100 Section 12.05 of the operating agreement makes clear that, if an amendment affects the percentage interest of a member, unanimous consent of the members is required. Conversely, if an amendment does not affect the percentage interest, only 75% of membership approval is required. PFH held 83.6% of the interest in MCC, and the 2017 amendment granted PFH disproportionate distribution from the sales proceeds of the Property, which had not been agreed to by Sidhu or Modi. Thus, the question is whether the amendment effectively changed the percentage interest of the members.

¶ 101 The operating agreement defines a member's "Economic Interest" as "a "Member's *** share of one or more of the Company's Net Profits, Net Losses, and distributions of the Company's assets pursuant to [the] Operating Agreement." Sec. 1.01 (i). (Emphasis added). The term "Economic Interest" is encompassed within another term, specifically "Member Interest," defined as a "Member's entire interest in the Company including such Member's Economic Interest[.]" (Emphasis added). Thus, a member's entire interest encompasses any share of MCC's net profits and distribution, a finding made by the trial court with which we agree.
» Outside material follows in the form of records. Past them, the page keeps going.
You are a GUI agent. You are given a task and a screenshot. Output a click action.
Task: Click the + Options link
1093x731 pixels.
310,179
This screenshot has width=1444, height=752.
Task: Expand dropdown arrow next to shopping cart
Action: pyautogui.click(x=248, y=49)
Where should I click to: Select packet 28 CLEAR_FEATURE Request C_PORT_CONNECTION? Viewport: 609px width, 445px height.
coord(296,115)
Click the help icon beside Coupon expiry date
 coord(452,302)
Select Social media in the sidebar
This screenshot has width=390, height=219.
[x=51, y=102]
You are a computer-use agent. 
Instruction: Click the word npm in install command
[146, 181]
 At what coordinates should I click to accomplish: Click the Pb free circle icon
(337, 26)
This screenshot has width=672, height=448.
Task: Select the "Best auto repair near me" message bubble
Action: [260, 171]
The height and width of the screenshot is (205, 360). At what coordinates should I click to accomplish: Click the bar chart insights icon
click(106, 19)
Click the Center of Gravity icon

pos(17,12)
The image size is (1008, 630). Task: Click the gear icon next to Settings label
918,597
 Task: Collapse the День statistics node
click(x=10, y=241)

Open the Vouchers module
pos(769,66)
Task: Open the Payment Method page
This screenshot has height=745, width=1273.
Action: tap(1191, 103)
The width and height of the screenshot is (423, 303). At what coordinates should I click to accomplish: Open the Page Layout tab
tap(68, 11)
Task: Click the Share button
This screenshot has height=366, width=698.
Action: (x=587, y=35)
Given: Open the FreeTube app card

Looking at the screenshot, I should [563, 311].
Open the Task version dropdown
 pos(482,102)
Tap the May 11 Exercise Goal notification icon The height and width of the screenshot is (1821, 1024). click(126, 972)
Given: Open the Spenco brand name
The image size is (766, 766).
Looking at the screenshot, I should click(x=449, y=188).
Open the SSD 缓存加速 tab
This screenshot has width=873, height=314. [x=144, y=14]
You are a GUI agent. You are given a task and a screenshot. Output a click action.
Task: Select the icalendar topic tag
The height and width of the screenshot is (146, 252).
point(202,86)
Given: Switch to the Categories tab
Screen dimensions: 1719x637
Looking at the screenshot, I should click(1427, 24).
¶ 102 It is true that the term "Percentage Interest" is defined separately within the operating agreement, specifically as "the percentage interest in the Company as set forth [in the agreement], as may be changed from time to time by the unanimous vote of the Members." However, Section 8.03, titled "Distributions" provides, in relevant part, that "[a]ll distributions of cash or other property shall be made to Members pro rata in proportion to the respective Percentage Interests of the Members on the record date of such distribution." (Emphasis added). Notably, at trial, Pundaleeka conceded that "percentage interest" was equivalent to "economic interest."

¶ 103 The trial court ultimately concluded that "distribution interest" was the same as "membership interest," which necessarily encompasses a member's "economic interest" and "percentage interest." Although somewhat convoluted, we agree with the trial court and emphasize that such terms were set forth and agreed to by the members in the execution of the operating agreement.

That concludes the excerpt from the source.